El sector de la prensa aguarda expectante una respuesta favorable del Gobierno a su solicitud de ayudas públicas. La compensación de 15 millones de euros concedida a las televisiones privadas para compensar una parte de sus costes ha sido recibida con una mezcla de recelo y cautela por parte de los editores de diarios y revistas, que en los últimos días han venido insistiendo a Moncloa de la urgencia de contar con líneas de crédito que permitan la continuidad de su actividad.
Las fuentes del sector explican que el Ejecutivo se comprometió a atender las peticiones realizadas desde las distintas asociaciones de prensa, pero urgen a que se establezca el modelo de ayudas lo antes posible. La falta de liquidez está dejando a muchos medios sin recursos para hacer frente a la grave caída de la inversión publicitaria, de 80% en el caso de la prensa.
Según ha podido conocer este medio, la Asociación de Medios de Información (AMI), en la que se agrupan los principales diarios tradicionales, solicitó un paquete económico entre 150 y 200 millones de euros para mitigar el impacto negativo en su actividad. La cifra se calculó en base a las más de 20.000 personas que trabajan en las distintas fases del proceso productivo de la prensa escrita, aunque algunos miembros de la patronal la consideran insuficiente.
No obstante, la cantidad que baraja conceder el Gobierno es sensiblemente inferior a la reclamada por la AMI. Contempla aliviar la situación actual aprobando unas ayudas económicas estimadas en cerca de 85 millones de euros. La propuesta habría sido recibida positivamente por las personas encargadas de representar a la prensa en las negociaciones con Moncloa. El presidente de la patronal, Antonio Fernández-Galiano, manifestó hace unos días en declaraciones a El País que “el sector de medios no es tan grande, y menos el de los periódicos. Si hay voluntad política, tampoco hay que inyectar muchísimo dinero».

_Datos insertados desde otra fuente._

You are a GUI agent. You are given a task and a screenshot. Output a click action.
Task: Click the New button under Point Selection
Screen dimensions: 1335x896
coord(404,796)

Lo que no ha podido concluir este medio es si la subvención, en fase final de estudio y por tanto está sujeta modificaciones, se articulará mediante ayudas directas o medidas complementarias, como aplazar pagos de cuotas de la seguridad social, desbloquear el plan de publicidad institucional o aplicar desgravaciones fiscales del 30% en ingresos publicitarios. Todas ellas reclamadas por la prensa.
También están pendientes de determinar las peticiones planteadas por la radio a través de la Asociación Española de Radiodifusores de España (AERC) que agrupa a Cadena Ser, Onda Cero y Cadena Cope. Razones que explicarían la decisión del Gobierno de atender de forma independiente a cada asociación para establecer un modelo de ayuda simétrico.
Los principales medios ajustan sus plantillas mediante ERTE
Los problemas económicos generados por la crisis han golpeado a los medios, que se han visto forzados a plantear ajustes. En el caso de los cinco principales grupos periodísticos, Prisa, Unidad Editorial, Godó, Vocento y Prensa Ibérica, han planteado ante el Ministerio de Trabajo un Expediente de Regulación Temporal de Empleo (ERTE) por causas económivas para mitigar el descenso de la inversión publicitaria y las ventas de ejemplares.
En el caso de Prisa la medida afecta tanto al consejo de administración, que ha aprobado una reducción del 20% en su retribución, como a la plantilla, colaboradores, proveedores y suministradores. La dirección del grupo se plantea poner en marcha dos expedientes, uno por un periodo de tres meses para un porcentaje de la plantilla sin actividad en este momento y otro de reducción de jornada hasta diciembre de este año. Este último implicaría una reducción de entre el 10% y 15% de salario y jornada para el resto de trabajadores.
En Unidad Editorial todavía están estudiando la forma de practicar el plan de contingencia y esperan reunirse con los comités de empresa en los próximos días. Por su parte, Vocento planea recortar un 40% el salario y jornada del personal del área de gestión y comercial.
Las medidas de choque esbozadas por el Grupo Godó supondrá una reorganización de la distribución de periódicos, reducción en gastos de publicidad y marketing, rebaja de las tarifas de los colaboradores, ahorros en viajes y dietas.